Homework is on the rise! Nine- to 12-year-olds are spending 20 percent more time studying at home than they spent in 1997, according to a recent study from the University of Maryland.
"Kids spend an average of 50 minutes to 75 minutes studying every day," the study's author, Sandra L Hofferth, told WR News. Some education researchers think that's to much. Two recent books have experts asking, is homework helpful?
No! Homework doesn't help students.
In their new book, The Case Against Homework, Nancy Kalish and Sara Bennett write that homework restrains, or holds back, kids from participating in school sports and other extracurricular activities. "It's the youngest kids who seem to be getting the most homework," Bennett told WR News, "and they're the least ready to do it."
Alfie Kohn, the author of The Homework Myth, thinks that assigning homework in elementary school is futile, or pointless. "No scientific studies have shown that kids benefit from homework in any way before high school," he told WR News. He argues that too much homework can make learning a frustrating chore instead of an opportunity.
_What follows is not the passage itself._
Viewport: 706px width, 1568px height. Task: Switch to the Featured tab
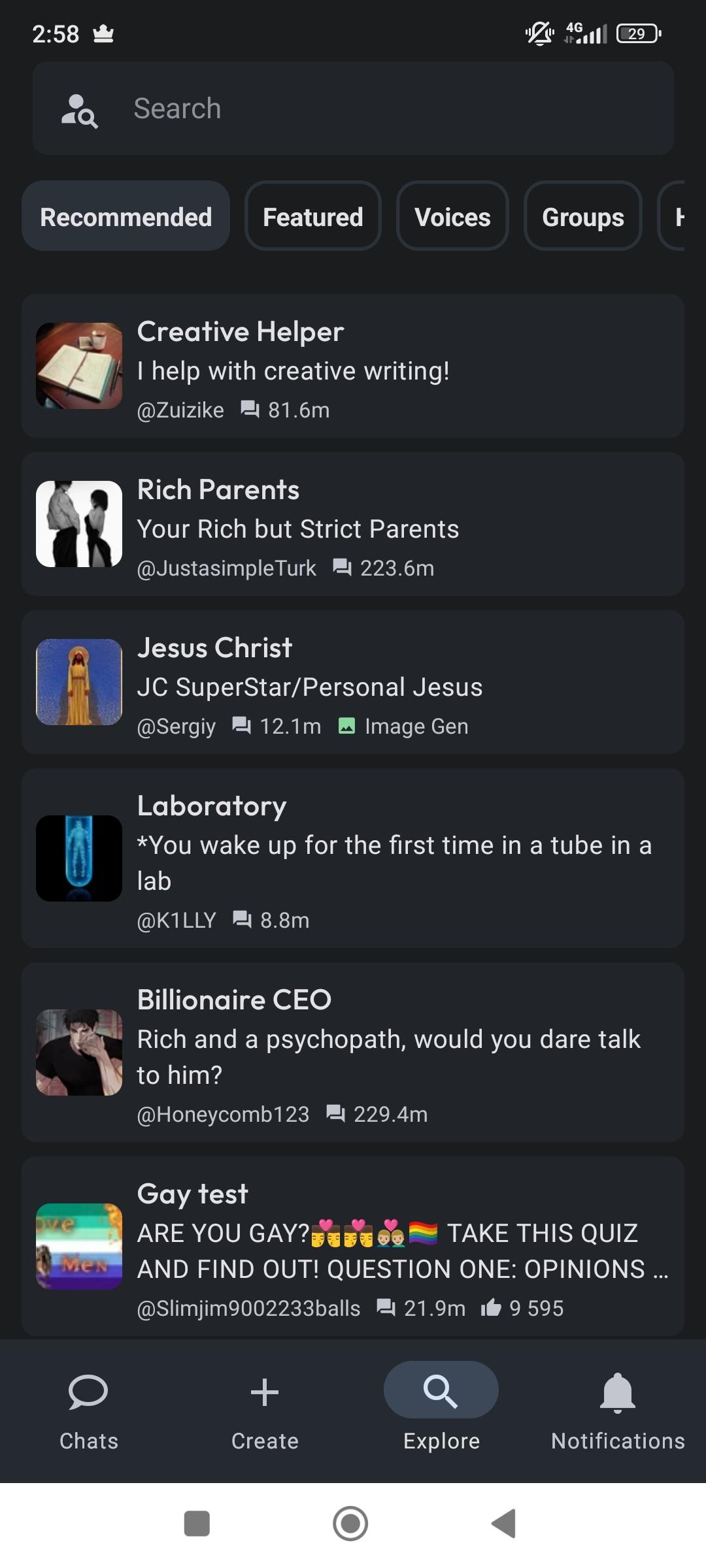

Yes! Homework is a learning tool.
Other education officials say homework is an essential or necessary, part of the learning process. "It's important [for kids] to get used to doing homework," Harris Cooper of Duke University to WR News. Cooper is one of the country's leading researchers on homework. He says students should get in homework habit early because studies show that doing homework improves academic performance in high school.
Cooper suggests that schools find a balance to the homework equation. Eliminating it makes no more sense than "piling it on," he says. "I think homework is helpful to most kids," elementary school teacher Pepper Schrock of Orlando, Florida, told WR News. "I try to give meaningful projects as homework."
Well, Damion surely found his homework to be meaningful, huh?